__Enunciado 1__:
Repite literalmente el pasaje del artículo sobre Freud que comienza con las palabras que contienen "El escritor Álvaro" y termina con "mismo como poeta.".
__Enunciado 2__:
Responde con los datos del artículo sobre Freud:
(a) ¿En qué fecha se publicó originalmente el artículo?
(b) ¿Con las ideas de qué autor han competido siempre las de Freud en la literatura de Álvaro Pombo?
(c) ¿Con qué dos adjetivos se describe el descubrimiento de lo freudiano?

__Fragmento para leer__:
=-=-=-=-=

Álvaro Pombo. Foto: RAE

Álvaro Pombo. Foto: RAE

Letras

El aura freudiana

El escritor Álvaro Pombo relata la influencia que las ideas de Freud han tenido en su literatura, siempre en competencia con las de Sartre.

16 mayo, 2024 11:03

[Artículo publicado originalmente el 4 de mayo de 2006]

Voy a contar lo que me pasó con Freud. Será un breve relato autobiográfico de algo que tuvo gran importancia para mí pero que, contado ahora, después de tantos años, sonará al lector quizá insignificante. Sigmund Freud formó parte, allá en mi juventud, del mundo intelectual que yo absorbía respiratoriamente en libros y en conversaciones. Lo freudiano, expresado en estos términos genéricos, fue un descubrimiento indirecto, marginal, que se abrió paso en mi conciencia a la vez que cobraba yo conciencia de mí mismo como poeta.

=-=-=-=-=

__Líneas de datos__:
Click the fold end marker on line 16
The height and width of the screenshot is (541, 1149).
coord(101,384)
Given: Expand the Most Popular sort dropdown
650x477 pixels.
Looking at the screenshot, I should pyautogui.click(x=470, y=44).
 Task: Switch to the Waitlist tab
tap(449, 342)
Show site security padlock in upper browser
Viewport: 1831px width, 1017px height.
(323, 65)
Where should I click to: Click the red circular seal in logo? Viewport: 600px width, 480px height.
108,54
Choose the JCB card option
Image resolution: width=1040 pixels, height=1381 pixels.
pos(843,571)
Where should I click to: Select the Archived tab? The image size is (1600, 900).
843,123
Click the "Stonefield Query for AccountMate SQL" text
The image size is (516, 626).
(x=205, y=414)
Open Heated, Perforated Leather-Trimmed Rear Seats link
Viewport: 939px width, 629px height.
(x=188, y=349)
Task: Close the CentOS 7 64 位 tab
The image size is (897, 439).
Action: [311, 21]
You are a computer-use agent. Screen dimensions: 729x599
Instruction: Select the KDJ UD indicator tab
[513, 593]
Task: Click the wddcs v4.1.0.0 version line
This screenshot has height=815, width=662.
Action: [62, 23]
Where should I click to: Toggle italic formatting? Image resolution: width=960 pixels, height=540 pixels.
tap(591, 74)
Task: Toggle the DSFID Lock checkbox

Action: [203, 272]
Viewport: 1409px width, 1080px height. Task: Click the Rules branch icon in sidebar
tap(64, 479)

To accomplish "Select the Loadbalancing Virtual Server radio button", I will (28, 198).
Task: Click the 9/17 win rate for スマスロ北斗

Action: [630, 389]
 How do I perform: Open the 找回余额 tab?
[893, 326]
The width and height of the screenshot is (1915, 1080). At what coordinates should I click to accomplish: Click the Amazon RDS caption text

=-=-=-=-=

__Respuesta completa 1__:
El escritor Álvaro Pombo relata la influencia que las ideas de Freud han tenido en su literatura, siempre en competencia con las de Sartre.

16 mayo, 2024 11:03

[Artículo publicado originalmente el 4 de mayo de 2006]

Voy a contar lo que me pasó con Freud. Será un breve relato autobiográfico de algo que tuvo gran importancia para mí pero que, contado ahora, después de tantos años, sonará al lector quizá insignificante. Sigmund Freud formó parte, allá en mi juventud, del mundo intelectual que yo absorbía respiratoriamente en libros y en conversaciones. Lo freudiano, expresado en estos términos genéricos, fue un descubrimiento indirecto, marginal, que se abrió paso en mi conciencia a la vez que cobraba yo conciencia de mí mismo como poeta.

__Respuesta completa 2__:
(a) El 4 de mayo de 2006.
(b) Con las de Sartre.
(c) Indirecto y marginal.